:: Selected excerpt
Skip to content
Home » News » Environment » Earth Day crowd of protesters hear speakers call on Hochul to require Seneca Meadows closure by 2025

Earth Day crowd of protesters hear speakers call on Hochul to require Seneca Meadows closure by 2025

  • / Updated:
  • Peter Mantius 

The tractor trailers loaded with waste that crept up the 280-foot face of Seneca Meadows Inc. (SMI) Saturday — Earth Day — provided a backdrop for a lineup of speakers who protested plans to significantly expand the state’s largest municipal waste landfill.

“I see it lying there as a giant sleeping monster,” Seneca Falls Councilman Steve Churchill told a lively crowd of about 250 at neighboring Waterloo Container Co.’s parking lot. “We just keep feeding the monster, and they — the man behind the curtain — they want to supersize it.”
::::
Problem to work on :: In the Seneca Meadows article, roughly how many people were in the crowd that Councilman Steve Churchill addressed?
:: Entries
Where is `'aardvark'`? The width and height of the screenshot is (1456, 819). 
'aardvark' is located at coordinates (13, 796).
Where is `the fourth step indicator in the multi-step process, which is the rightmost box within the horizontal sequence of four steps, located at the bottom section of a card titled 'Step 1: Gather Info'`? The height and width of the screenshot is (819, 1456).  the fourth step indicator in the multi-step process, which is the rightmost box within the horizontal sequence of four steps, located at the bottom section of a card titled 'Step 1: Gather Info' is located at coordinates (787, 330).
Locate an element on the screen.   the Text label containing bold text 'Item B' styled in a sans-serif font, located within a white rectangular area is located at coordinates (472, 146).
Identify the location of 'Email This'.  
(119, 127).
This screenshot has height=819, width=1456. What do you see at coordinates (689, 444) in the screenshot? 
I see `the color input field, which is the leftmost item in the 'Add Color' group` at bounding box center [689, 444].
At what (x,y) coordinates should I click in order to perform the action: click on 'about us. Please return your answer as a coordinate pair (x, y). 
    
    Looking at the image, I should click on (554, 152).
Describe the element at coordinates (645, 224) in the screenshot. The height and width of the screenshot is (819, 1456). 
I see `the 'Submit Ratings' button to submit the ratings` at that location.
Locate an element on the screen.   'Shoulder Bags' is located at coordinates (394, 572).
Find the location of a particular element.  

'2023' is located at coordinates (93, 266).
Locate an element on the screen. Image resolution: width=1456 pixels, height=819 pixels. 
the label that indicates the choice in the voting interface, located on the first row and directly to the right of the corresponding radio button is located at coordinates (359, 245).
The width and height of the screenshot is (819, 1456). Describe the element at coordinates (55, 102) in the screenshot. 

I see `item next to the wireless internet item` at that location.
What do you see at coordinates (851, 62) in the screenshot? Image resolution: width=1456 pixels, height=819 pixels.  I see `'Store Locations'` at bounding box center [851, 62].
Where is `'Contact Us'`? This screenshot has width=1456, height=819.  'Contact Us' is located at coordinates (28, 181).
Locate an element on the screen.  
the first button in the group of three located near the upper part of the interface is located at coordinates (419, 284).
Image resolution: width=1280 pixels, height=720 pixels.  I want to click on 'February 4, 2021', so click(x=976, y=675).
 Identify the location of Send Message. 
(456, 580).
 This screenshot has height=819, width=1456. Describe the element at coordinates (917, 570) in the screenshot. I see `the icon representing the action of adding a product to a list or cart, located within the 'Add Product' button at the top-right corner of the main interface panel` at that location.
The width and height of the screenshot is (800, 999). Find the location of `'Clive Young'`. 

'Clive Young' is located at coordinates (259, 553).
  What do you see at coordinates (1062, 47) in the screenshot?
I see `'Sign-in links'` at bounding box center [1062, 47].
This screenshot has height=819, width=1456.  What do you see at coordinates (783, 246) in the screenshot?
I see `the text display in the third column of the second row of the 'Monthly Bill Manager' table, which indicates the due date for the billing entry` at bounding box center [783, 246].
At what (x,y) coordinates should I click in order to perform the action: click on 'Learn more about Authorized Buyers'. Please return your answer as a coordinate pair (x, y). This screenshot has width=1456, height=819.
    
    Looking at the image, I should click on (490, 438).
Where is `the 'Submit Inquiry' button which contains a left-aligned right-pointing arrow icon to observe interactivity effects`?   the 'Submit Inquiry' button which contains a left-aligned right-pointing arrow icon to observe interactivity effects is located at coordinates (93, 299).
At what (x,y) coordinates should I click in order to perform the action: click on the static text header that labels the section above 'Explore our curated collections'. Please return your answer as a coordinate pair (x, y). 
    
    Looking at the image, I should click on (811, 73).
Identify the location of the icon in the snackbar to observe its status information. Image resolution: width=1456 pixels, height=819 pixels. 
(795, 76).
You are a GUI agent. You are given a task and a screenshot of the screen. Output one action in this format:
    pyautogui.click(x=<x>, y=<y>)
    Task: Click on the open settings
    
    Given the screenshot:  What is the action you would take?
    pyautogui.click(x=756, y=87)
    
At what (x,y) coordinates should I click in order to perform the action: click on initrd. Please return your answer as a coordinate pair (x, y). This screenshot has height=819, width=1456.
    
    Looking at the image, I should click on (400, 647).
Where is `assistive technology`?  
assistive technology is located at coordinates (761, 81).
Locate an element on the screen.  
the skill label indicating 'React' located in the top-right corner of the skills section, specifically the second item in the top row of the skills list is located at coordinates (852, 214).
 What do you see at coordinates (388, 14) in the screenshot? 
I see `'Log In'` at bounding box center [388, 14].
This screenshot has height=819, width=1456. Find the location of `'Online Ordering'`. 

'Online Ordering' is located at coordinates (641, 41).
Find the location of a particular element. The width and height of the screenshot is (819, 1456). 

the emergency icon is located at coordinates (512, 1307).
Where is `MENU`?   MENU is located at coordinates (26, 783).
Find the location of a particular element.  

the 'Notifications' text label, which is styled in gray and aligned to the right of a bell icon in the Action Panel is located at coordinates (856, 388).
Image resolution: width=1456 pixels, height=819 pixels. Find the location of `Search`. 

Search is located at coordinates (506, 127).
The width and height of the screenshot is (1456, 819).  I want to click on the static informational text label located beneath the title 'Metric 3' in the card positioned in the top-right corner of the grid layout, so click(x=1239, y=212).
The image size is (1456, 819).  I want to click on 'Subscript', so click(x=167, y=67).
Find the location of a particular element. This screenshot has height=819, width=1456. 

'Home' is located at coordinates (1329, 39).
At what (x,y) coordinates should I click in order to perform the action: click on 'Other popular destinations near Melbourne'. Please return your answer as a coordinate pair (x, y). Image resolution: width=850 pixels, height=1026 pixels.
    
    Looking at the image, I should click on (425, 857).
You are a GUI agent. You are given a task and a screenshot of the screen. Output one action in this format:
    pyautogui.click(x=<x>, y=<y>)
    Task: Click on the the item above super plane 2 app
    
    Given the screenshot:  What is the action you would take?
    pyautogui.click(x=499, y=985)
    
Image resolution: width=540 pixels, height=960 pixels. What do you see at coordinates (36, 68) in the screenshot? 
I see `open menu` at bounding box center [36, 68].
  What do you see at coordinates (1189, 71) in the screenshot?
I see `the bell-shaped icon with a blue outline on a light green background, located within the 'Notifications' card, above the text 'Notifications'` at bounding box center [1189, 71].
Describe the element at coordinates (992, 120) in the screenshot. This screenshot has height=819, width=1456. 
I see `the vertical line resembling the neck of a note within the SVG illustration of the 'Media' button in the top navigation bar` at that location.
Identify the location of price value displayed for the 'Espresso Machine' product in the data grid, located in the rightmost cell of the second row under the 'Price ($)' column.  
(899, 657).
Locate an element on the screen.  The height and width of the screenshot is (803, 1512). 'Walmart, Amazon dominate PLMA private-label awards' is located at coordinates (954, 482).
::::
Result for this exercise :: About 250 people.